CUANDO EL MIEDO ANDA EN AVIÓN
Publicado en
noviembre 24, 2014
La sola idea de volar solía amedrentar a muchas personas... y aún ocurre lo mismo.
Por Patrick Campbell (periodista, irlandés y célebre comentarista de la televisión, escribió este artículo hace 30 años.).
ESPERAR tres horas en el consultorio del dentista, con cuatro dientes picados y una muela del juicio impactada, es preferible, según mi modo de ver, a pasar 15 minutos en el aeropuerto aguardando el momento de subir al avión.
Dirán ustedes que eso es histerismo, o injusta censura contra un sistema de transporte que ya ha demostrado ser el más rápido, seguro y conveniente del mundo. Pero es que, cuando de aviones se trata, me pongo en tal estado que lo único indicado para mí es la tranquilidad de una habitación de manicomio con paredes acolchadas.
Lo primero que hago al subir al autobús de la línea aérea es mirar a los demás pasajeros para saber si son gente en cuya compañía me agradaría morir. No sé por qué, pero jamás llenan mis requisitos. Cuando llegamos al aeropuerto, ya he perdido medio kilo.
Una vez allí, busco a alguno de los tripulantes. Desearía preguntar al piloto: ¿Están ahora mismo los mejores ingenieros de la compañía inspeccionando el avión palmo a palmo? ¿Usted o algún familiar ha sufrido alguna vez mareos, pérdida de la memoria o ataques nerviosos? ¿Piensa usted pilotar a gran velocidad? ¿Cree necesario que volemos a más de 15 metros de altura?
Y al radionavegante: ¿Está usted absolutamente seguro de entender la clave Morse, aun cuando le transmitan un mensaje con mucha precipitación?
Por último, a la azafata: Si algo malo pasa, ¿tendrá usted la bondad de comunicármelo un poco antes que a los demás pasajeros?
Tranquilo ya en lo que toca a estos extremos (y debo confesar que todos los tripulantes de avión resultan enormemente tranquilizadores), me introduzco en el aparato. Me cuesta trabajo decidir si será mejor instalarme en la parte delantera y exponerme a recibir toda la fuerza brutal del choque, o sentarme atrás y correr el riesgo de salir despedido por los aires cuando la cola se desprenda. Opto por una plaza en el centro del avión, desde la cual no perderé de vista las alas.
Cinco minutos después de encontrarnos ya en el aire, retiro las manos de los brazos del asiento, en cuyo tapiz había clavado las uñas, y me reclino en el respaldo para disfrutar de un panorama de nubes.
Se abre en esto la puerta de la cabina del piloto... ¿y quién aparece por allí? ¡Nada menos que el mismísimo piloto! ¡Cuánta temeridad! ¡Seguro que ha dejado los mandos encargados a algún inexperto aprendiz! Lleno de horror, veo que recorre el pasillo, charlando muy tranquilo con los otros pasajeros. Adivino qué hace: les está diciendo que todo marcha a la perfección. Al avión se le han desprendido los dos motores, pero el capitán asegura a los viajeros que todo marcha de maravilla.

========================================================================

> TAREA ASIGNADA
Reproduce del artículo sobre el miedo a volar el pasaje que va desde "Se abre en esto" hasta "marcha de maravilla.", ambos incluidos.

> DATOS MOSTRADOS
========================================================================

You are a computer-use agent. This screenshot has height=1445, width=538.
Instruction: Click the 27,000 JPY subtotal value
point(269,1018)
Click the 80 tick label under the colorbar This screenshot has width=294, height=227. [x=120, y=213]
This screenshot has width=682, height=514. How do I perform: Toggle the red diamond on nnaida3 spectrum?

========================================================================

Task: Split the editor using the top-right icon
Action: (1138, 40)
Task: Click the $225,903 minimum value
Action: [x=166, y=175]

========================================================================

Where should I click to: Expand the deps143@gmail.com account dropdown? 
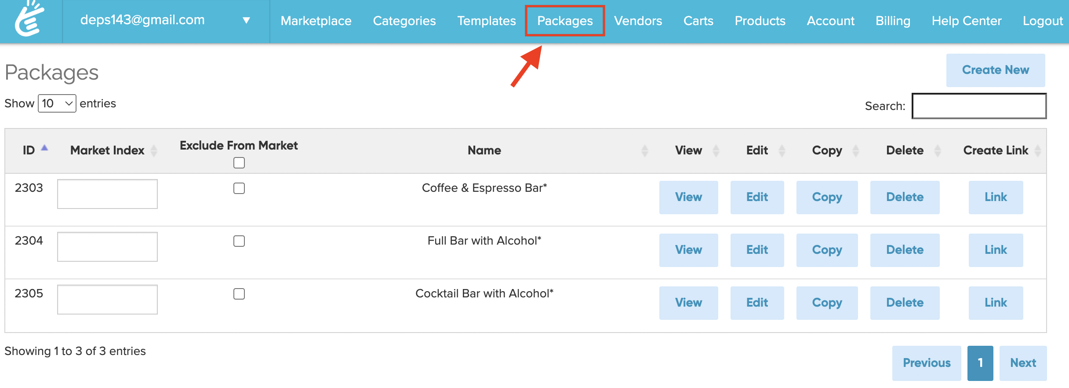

========================================================================

> RESPUESTA ESCRITA
Se abre en esto la puerta de la cabina del piloto... ¿y quién aparece por allí? ¡Nada menos que el mismísimo piloto! ¡Cuánta temeridad! ¡Seguro que ha dejado los mandos encargados a algún inexperto aprendiz! Lleno de horror, veo que recorre el pasillo, charlando muy tranquilo con los otros pasajeros. Adivino qué hace: les está diciendo que todo marcha a la perfección. Al avión se le han desprendido los dos motores, pero el capitán asegura a los viajeros que todo marcha de maravilla.